TASK DIRECTIONS:
In the entries, find all lines that hold the word "agent" and copy them.

** Opening DATA SECTION block **

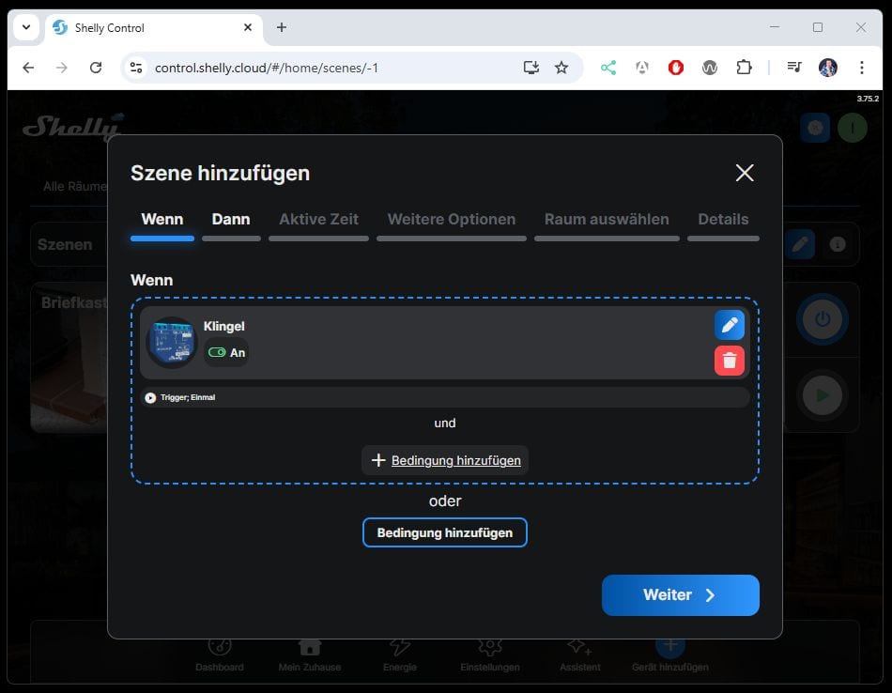Viewport: 892px width, 693px height.
Task: Open Chrome's three-dot menu
Action: pyautogui.click(x=862, y=68)
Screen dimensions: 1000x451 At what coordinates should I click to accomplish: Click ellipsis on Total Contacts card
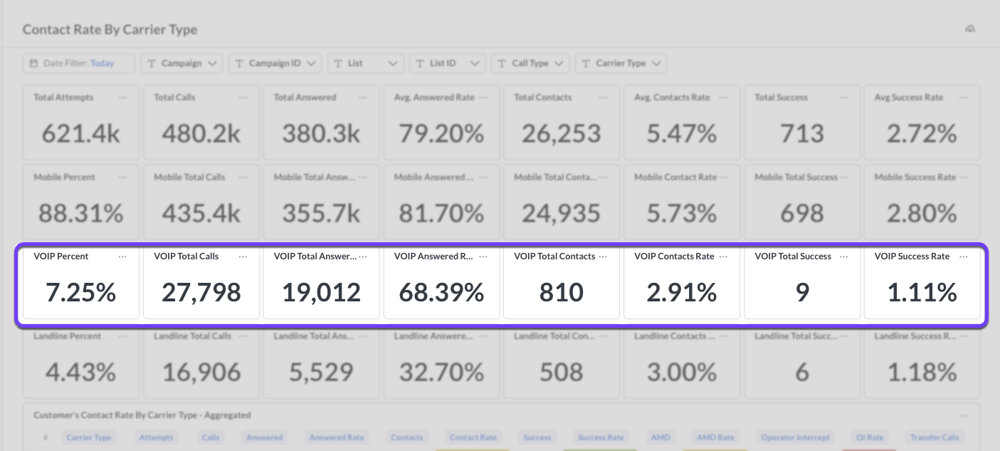tap(603, 98)
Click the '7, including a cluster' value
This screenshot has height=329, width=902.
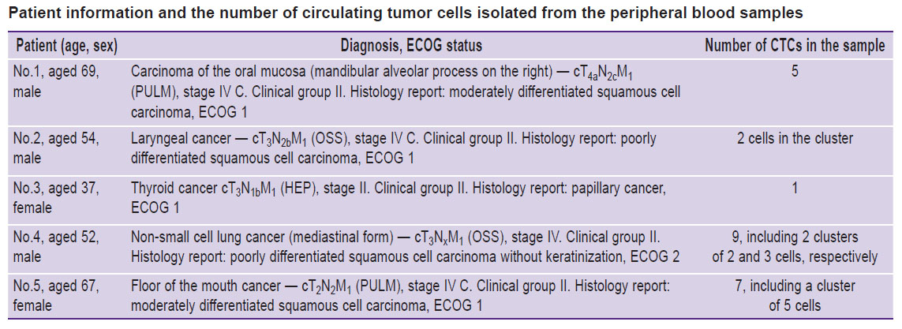click(x=795, y=286)
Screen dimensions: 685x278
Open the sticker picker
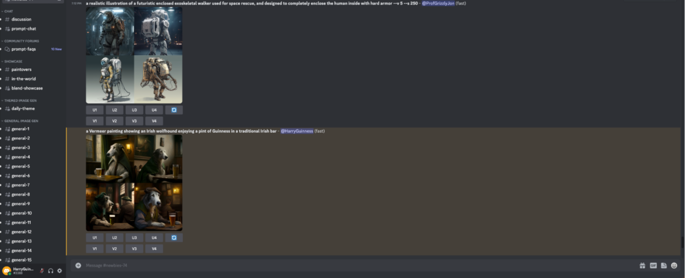click(x=663, y=265)
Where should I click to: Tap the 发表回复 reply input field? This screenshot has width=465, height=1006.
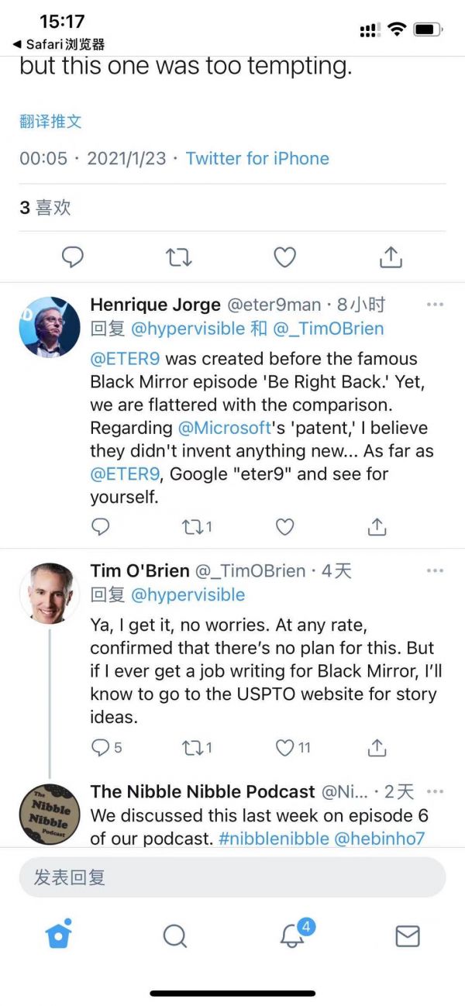[233, 877]
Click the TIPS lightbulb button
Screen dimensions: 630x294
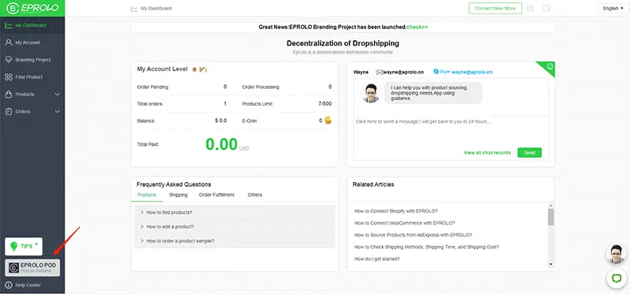pyautogui.click(x=24, y=246)
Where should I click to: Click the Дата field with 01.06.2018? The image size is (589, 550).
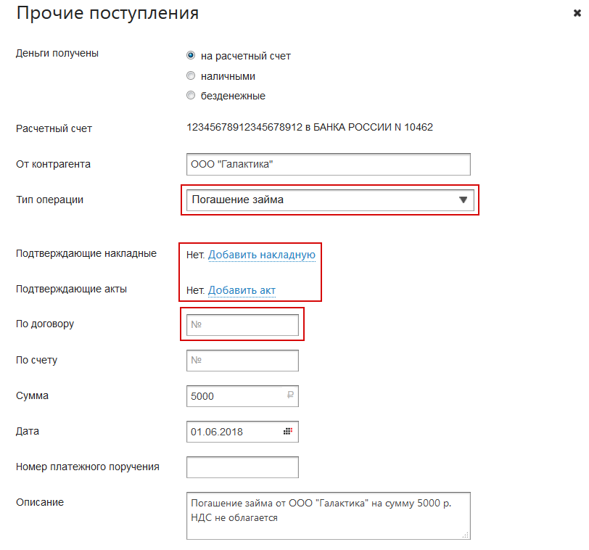click(232, 432)
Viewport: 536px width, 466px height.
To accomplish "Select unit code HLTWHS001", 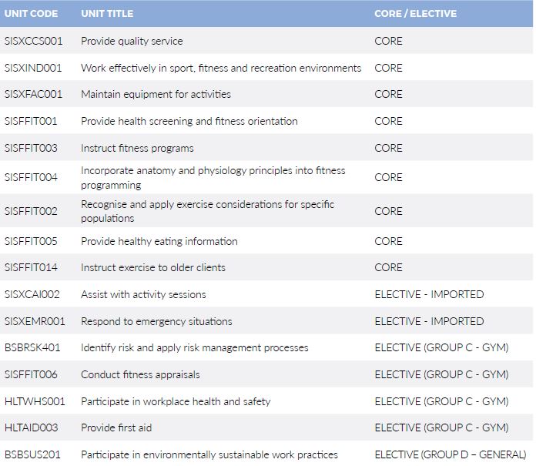I will 35,401.
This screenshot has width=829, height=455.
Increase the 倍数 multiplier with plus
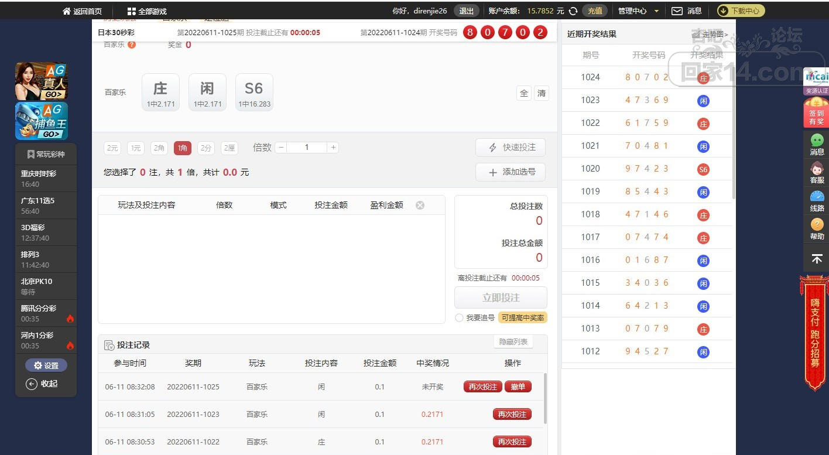pyautogui.click(x=333, y=148)
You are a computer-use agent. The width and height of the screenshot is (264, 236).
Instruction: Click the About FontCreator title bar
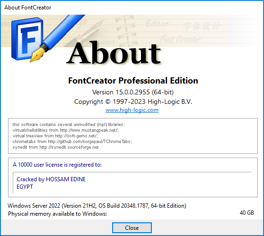[27, 8]
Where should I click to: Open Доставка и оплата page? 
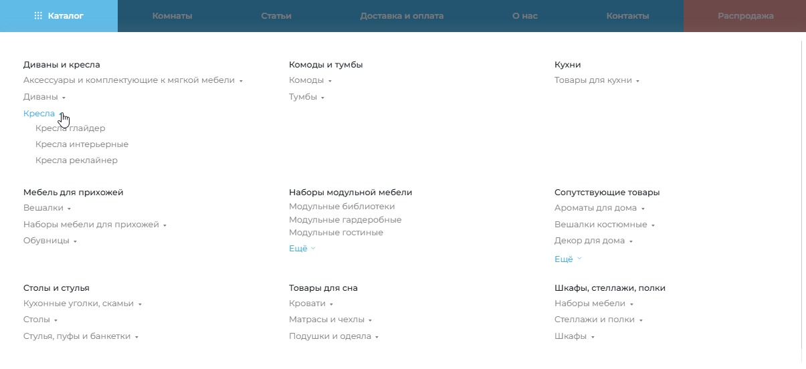tap(401, 16)
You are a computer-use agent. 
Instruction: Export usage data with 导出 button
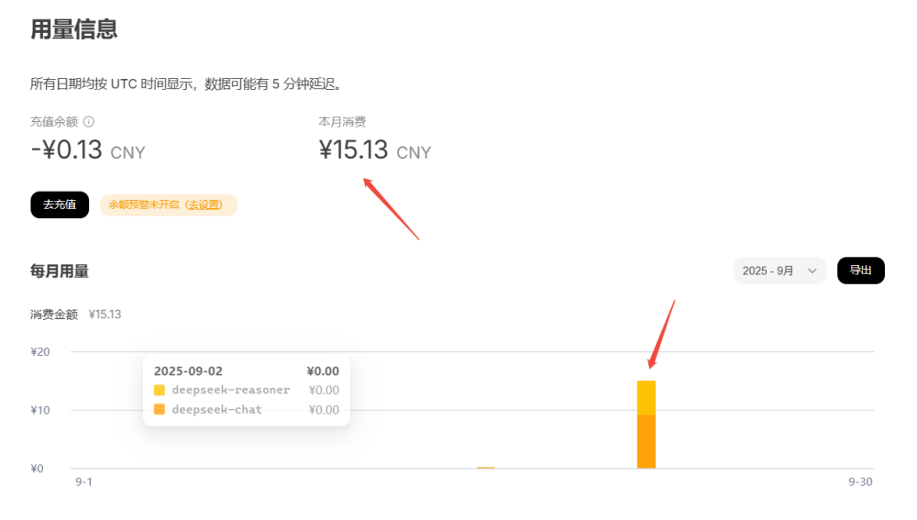click(860, 271)
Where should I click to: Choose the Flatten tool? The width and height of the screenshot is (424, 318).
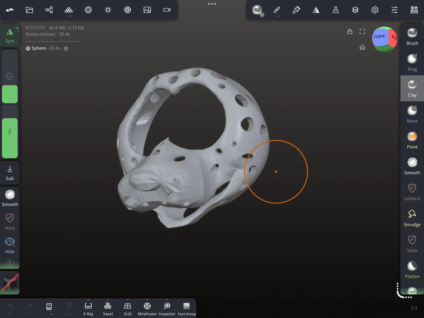pos(412,270)
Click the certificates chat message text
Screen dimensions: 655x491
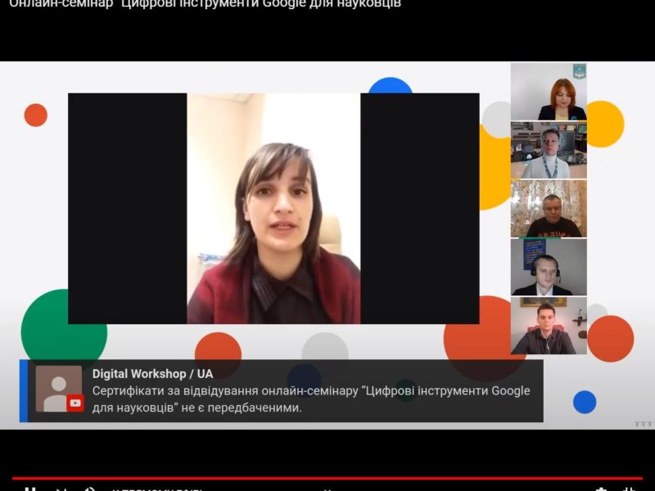click(311, 399)
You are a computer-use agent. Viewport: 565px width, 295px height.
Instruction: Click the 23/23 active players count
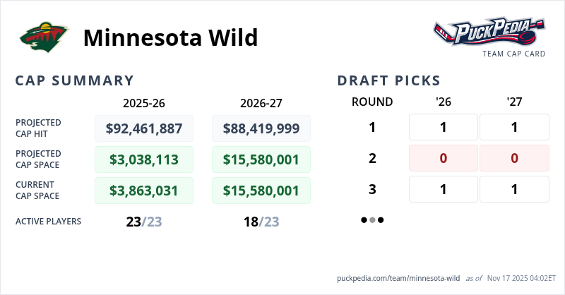(144, 222)

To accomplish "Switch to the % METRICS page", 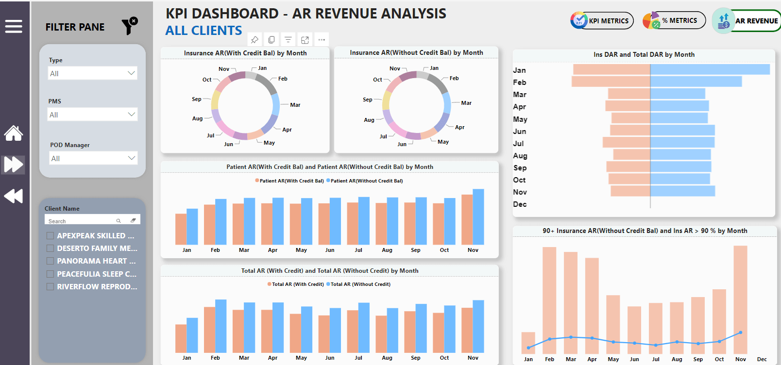I will 674,20.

** Closing DATA SECTION block **

WRITTEN ANSWER:
You are a computer-use agent. The width and height of the screenshot is (264, 236).
You are a computer-use agent. 
You are a computer-use agent. Viewport: 565px width, 295px height.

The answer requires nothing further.